Friday, 22 de November de 2024 ISSN 1519-7670 - Ano 24 - nº 1315

Resposta a uma crítica tosca

Na segunda-feira, dia 1 de outubro, faleceu o historiador inglês Eric Hobsbawm. Intelectual marxista, foi responsável por vasta obra a respeito da formação do capitalismo, do nascimento da classe operária, das culturas do mundo contemporâneo, bem como das perspectivas para o pensamento de esquerda no século XXI.

Hobsbawm, com uma obra dotada de rigor, criatividade e profundo conhecimento empírico dos temas que tratava, formou gerações de intelectuais. Ao lado de E. P. Thompson e Christopher Hill liderou a geração de historiadores marxistas ingleses que superaram o doutrinarismo e a ortodoxia dominantes quando do apogeu do stalinismo.

Deu voz aos homens e mulheres que sequer sabiam escrever. Que sequer imaginavam que, em suas greves, motins ou mesmo festas que organizavam, estavam a fazer História.

Entendeu assim, o cotidiano e as estratégias de vida daqueles milhares que viveram as agruras do desenvolvimento capitalista.

Mas Hobsbawm não foi apenas um “acadêmico”, no sentido de reduzir sua ação aos limites da sala de aula ou da pesquisa documental. Fiel à tradição do “intelectual” como divulgador de opiniões, desde Émile Zola, Hobsbawm defendeu teses, assinou manifestos e escolheu um lado.

Empenhou-se desta forma por um mundo que considerava mais justo, mais democrático e mais humano.

Claro está que, autor de obra tão diversa, nem sempre se concordará com suas afirmações, suas teses ou perspectivas de futuro. Esse é o desiderato de todo homem formulador de ideias.

Como disse Hegel, a importância de um homem deve ser medida pela importância por ele adquirida no tempo em que viveu. E não há duvidas que, eivado de contradições, Hobsbawm é um dos homens mais importantes do século XX.

Linhas listadas:
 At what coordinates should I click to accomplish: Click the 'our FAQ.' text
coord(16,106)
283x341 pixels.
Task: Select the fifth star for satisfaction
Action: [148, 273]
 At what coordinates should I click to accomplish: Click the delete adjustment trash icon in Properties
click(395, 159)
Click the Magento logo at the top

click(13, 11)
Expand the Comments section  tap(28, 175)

O que fazer:
(a) Responda a estas perguntas sobre o texto sobre Hobsbawm:
(i) Em que dia da semana ele faleceu?
(ii) Ao lado de quais historiadores ele liderou a geração de historiadores marxistas ingleses?
(iii) Segundo Hegel, pelo que deve ser medida a importância de um homem?
(b) Reproduza o trecho do texto sobre Hobsbawm que começa em "Friday, 22 de" e termina em "a fazer História.".
(c) Escreva o que vem a seguir no texto sobre Hobsbawm, a partir do ponto em que ele para.
As linhas não têm papel algum aqui.

Respostas por tarefa:
(a)
(i) Numa segunda-feira, dia 1 de outubro.
(ii) E. P. Thompson e Christopher Hill.
(iii) Pela importância por ele adquirida no tempo em que viveu.

(b)
Friday, 22 de November de 2024 ISSN 1519-7670 - Ano 24 - nº 1315

Resposta a uma crítica tosca

Na segunda-feira, dia 1 de outubro, faleceu o historiador inglês Eric Hobsbawm. Intelectual marxista, foi responsável por vasta obra a respeito da formação do capitalismo, do nascimento da classe operária, das culturas do mundo contemporâneo, bem como das perspectivas para o pensamento de esquerda no século XXI.

Hobsbawm, com uma obra dotada de rigor, criatividade e profundo conhecimento empírico dos temas que tratava, formou gerações de intelectuais. Ao lado de E. P. Thompson e Christopher Hill liderou a geração de historiadores marxistas ingleses que superaram o doutrinarismo e a ortodoxia dominantes quando do apogeu do stalinismo.

Deu voz aos homens e mulheres que sequer sabiam escrever. Que sequer imaginavam que, em suas greves, motins ou mesmo festas que organizavam, estavam a fazer História.

(c)
Eis que, no entanto, a revista Veja reduz o historiador à condição de “idiota moral” (cf. o texto “A imperdoável cegueira ideológica de Eric Hobsbawm“).

Trata-se de um julgamento barato e despropositado a respeito de um dos maiores intelectuais do século XX. A revista desconsidera a contradição que é inerente aos homens. E se esquece do compromisso de Hobsbawm com a democracia, inclusive quando da queda dos regimes soviéticos, de sua preocupação com a paz e com o pluralismo.

A Associação Nacional de História (ANPUH-Brasil) repudia veementemente o tratamento desrespeitoso, irresponsável e, sim, ideológico, deste cada vez mais desacreditado veículo de informação.

O tratamento desrespeitoso é dado logo no início do texto “historiador esquerdista”, dito de forma pejorativa e completamente destituído de conteúdo. E é assim em toda a “análise” acerca do falecido historiador.

Nós, historiadores, sabemos que os homens são lembrados com suas contradições, seus erros e seus acertos.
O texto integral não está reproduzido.